Norton says President bullied him into handshake

FLASHBACK – President Irfaan Ali (right) and Leader of the Opposition Aubrey Norton during their encounter at the British High Commission’s reception.
FLASHBACK – President Irfaan Ali (right) and Leader of the Opposition Aubrey Norton during their encounter at the British High Commission’s reception.

Leader of the Opposition Aubrey Norton said that President Irfaan Ali appeared “out of the blue” and bullied him into a handshake at the British High Commission’s birthday reception for Queen Elizabeth last Thursday.

Norton added that he deliberately refused to shake the President’s hand as a form of protest over the government’s management of the country.

President Ali and Norton were at the residence of the British High Commissioner to Guyana Jane Miller when the encounter occurred. Urging Norton, who initially snubbed the request for a handshake to put aside their differences, Ali said that as mature adults there should be no place for “pettiness”.

“He did not want to shake my hand but I have no place for pettiness. This is a social forum… so I told him ‘Shake my hand. We are mature people,” Ali had told Stabroek News afterwards.

Ali made the rounds and interacted with persons and also took photos at the function.

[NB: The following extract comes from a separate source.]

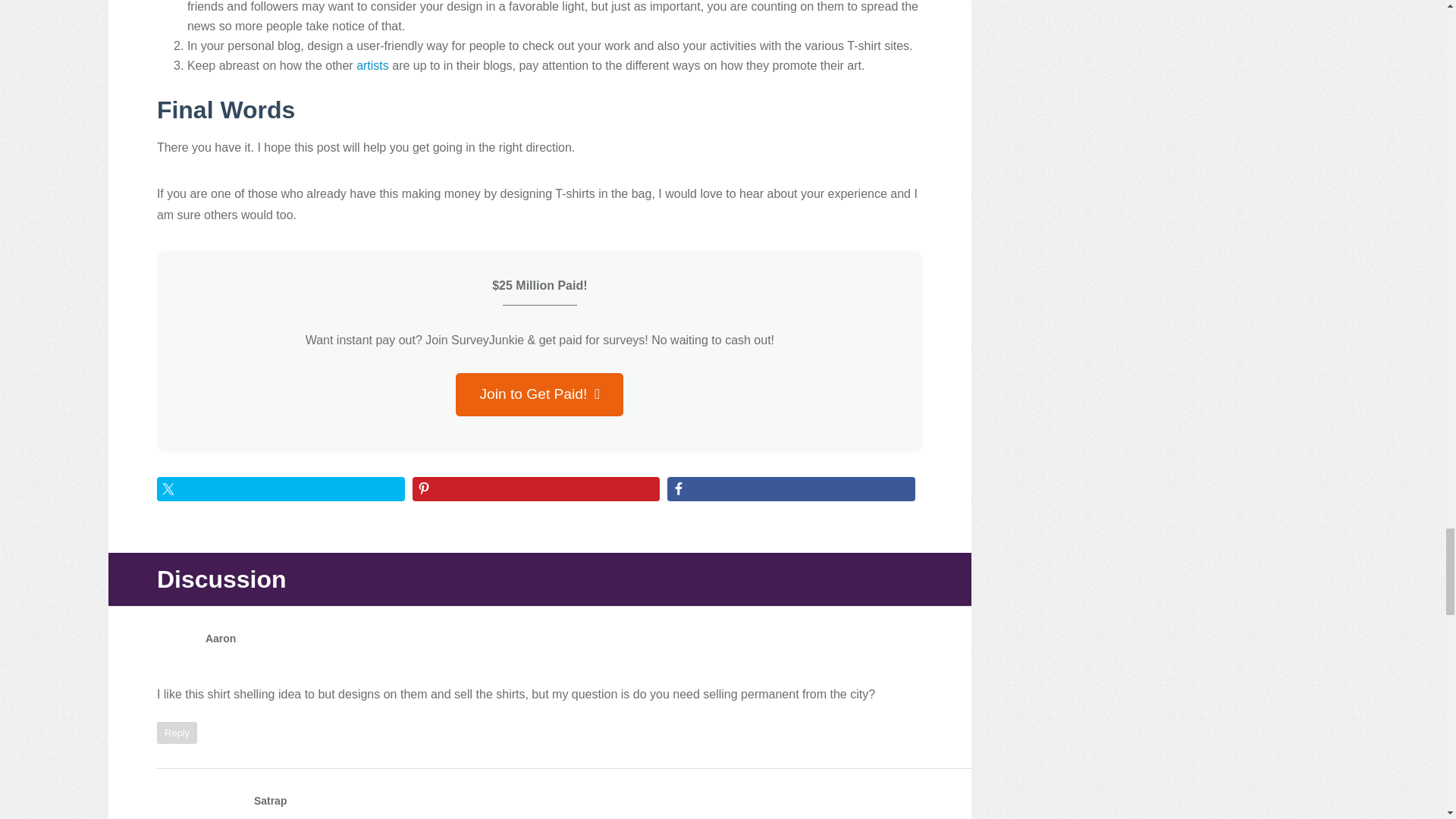
artists (372, 65)
Reply (176, 732)
Join to Get Paid! (539, 394)
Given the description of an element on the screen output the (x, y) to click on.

Norton was selective in his choice of interactions, while other members of the opposition, including APNU+AFC members Khemraj Ramjattan, David Patterson and Roysdale Forde shook hands and chatted with Ali along with government ministers and parliamentarians.

Yesterday, at a press conference, Norton was asked about the encounter and he said that he was chatting with someone when the President appeared in his space.

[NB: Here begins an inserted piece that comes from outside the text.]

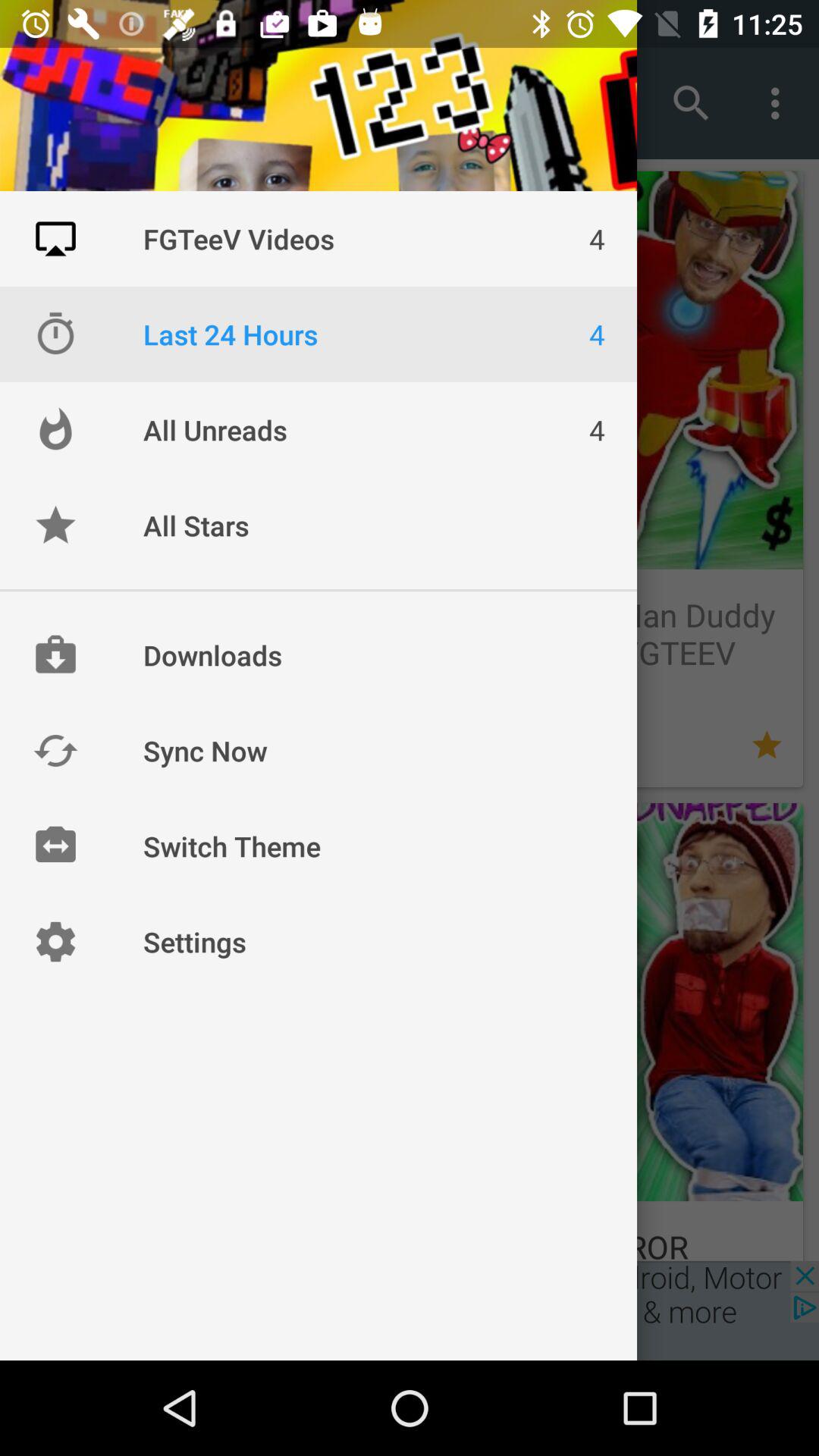
click on the search option (691, 103)
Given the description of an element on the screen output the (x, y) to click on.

“…the President turned up with a set of cameras … I wasn’t even looking in his direction. He turned to me and apparently had his hand outstretched and he turned to me and asked me if I don’t want to shake his hand and I said no. He then proceeded to, what I consider to be bullyism and we ended up shaking hands, but I want to make it clear that first of all, I cannot treat this as business as usual,” Norton told reporters.

Norton explained that he initially refused to shake the President’s hand because of the acts of discrimination by the government. He argued that the government continues to sack persons it perceives to be aligned with the APNU+AFC as well as discriminate against citizens when distributing aid.

“I am not going to allow the President to use a handshake for propaganda purposes. If I am shaking the President’s hands it is assumed that there is some amount of cordiality and that the people of Guyana are been served in a nonpartisan way. And so for me, it wasn’t a question of just a handshake. It was an attempt by the People’s Progressive Party president to get a handshake and to show it all around the globe as if everything is fine in Guyana between the government and the opposition and between the political parties. I signal clearly that it cannot be business as usual,” he said.

Norton added “You cannot do the things you are doing to the people of Guyana and expect me to operate as if all is well. It isn’t well. We have a government that is disrespectful…I am not prepared to be used to appear that all is well when all of us know that isn’t well…the cost of living is going up and no proper measures are taken to deal with it, it cannot be business as usual, and my refusal to shake the hands of the President might not be conventional, but it is relevant to illustrate the reality of what the Guyanese people are facing.”

This is the second awkward encounter Norton has had, since taking up the Leader of the Opposition post, with the Ali government. In May at a Europe Day reception which was hosted by the European Union at Georgetown Club, Camp Street, Vice President, Bharrat Jagdeo and Norton were engaged in a heated discussion over the 2020 General and Regional elections, the controversial Statements of Poll and corruption.